## RECORDS FOR PROCESSING
════════════════════

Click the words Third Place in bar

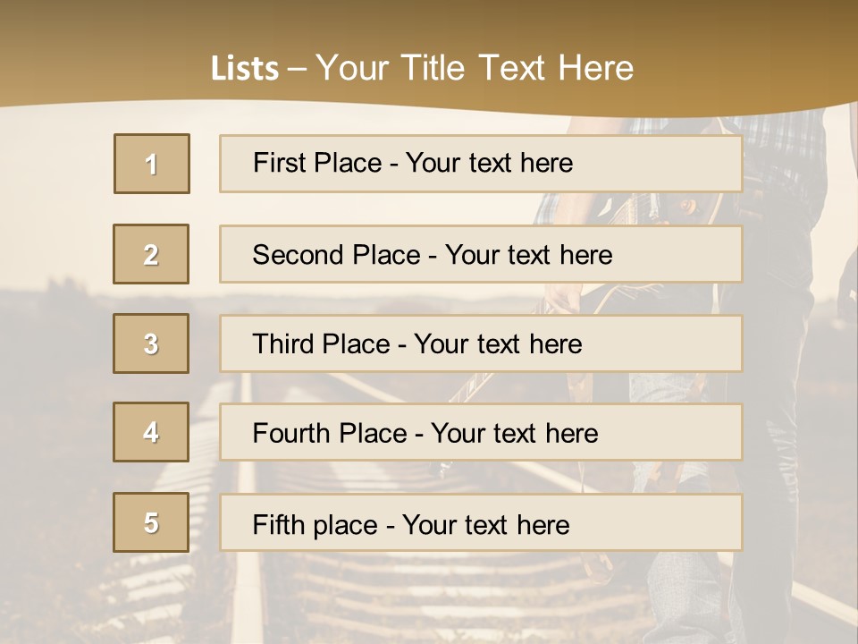tap(321, 344)
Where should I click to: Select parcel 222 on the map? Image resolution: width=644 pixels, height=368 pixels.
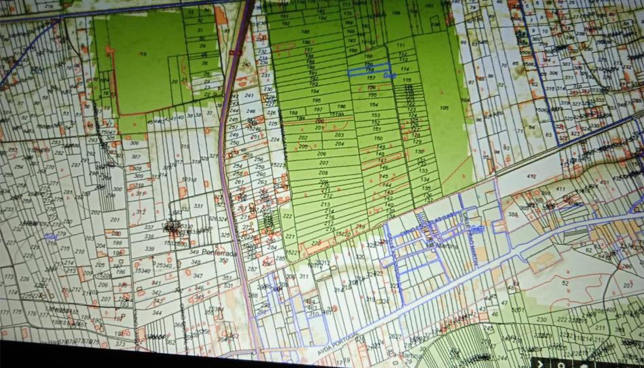pyautogui.click(x=288, y=216)
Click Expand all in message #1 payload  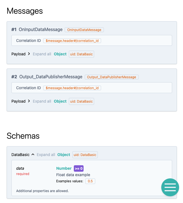pos(42,54)
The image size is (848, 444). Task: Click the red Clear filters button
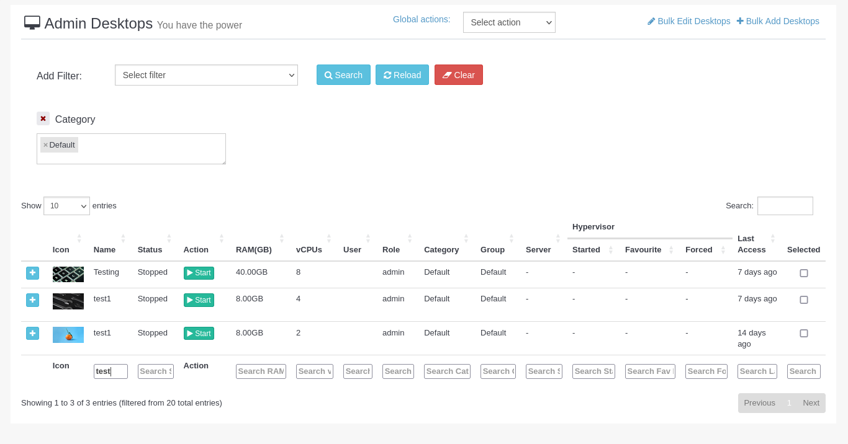coord(458,75)
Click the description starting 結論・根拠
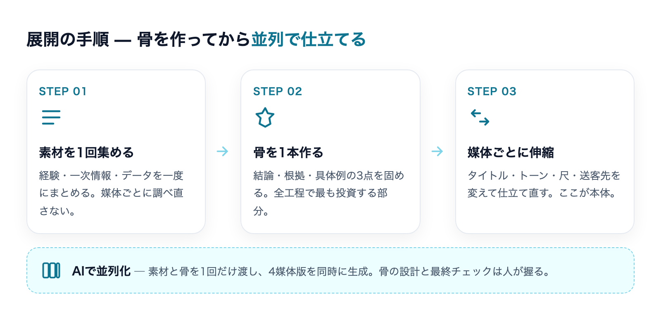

════════════════════

Your task is to restate word for word the lines from the line holding "The image size" through the final line of the listing, both included, but none of the pictures.

The image size is (848, 444). Task: Click the red Clear filters button
coord(458,75)
Click the description starting 結論・根拠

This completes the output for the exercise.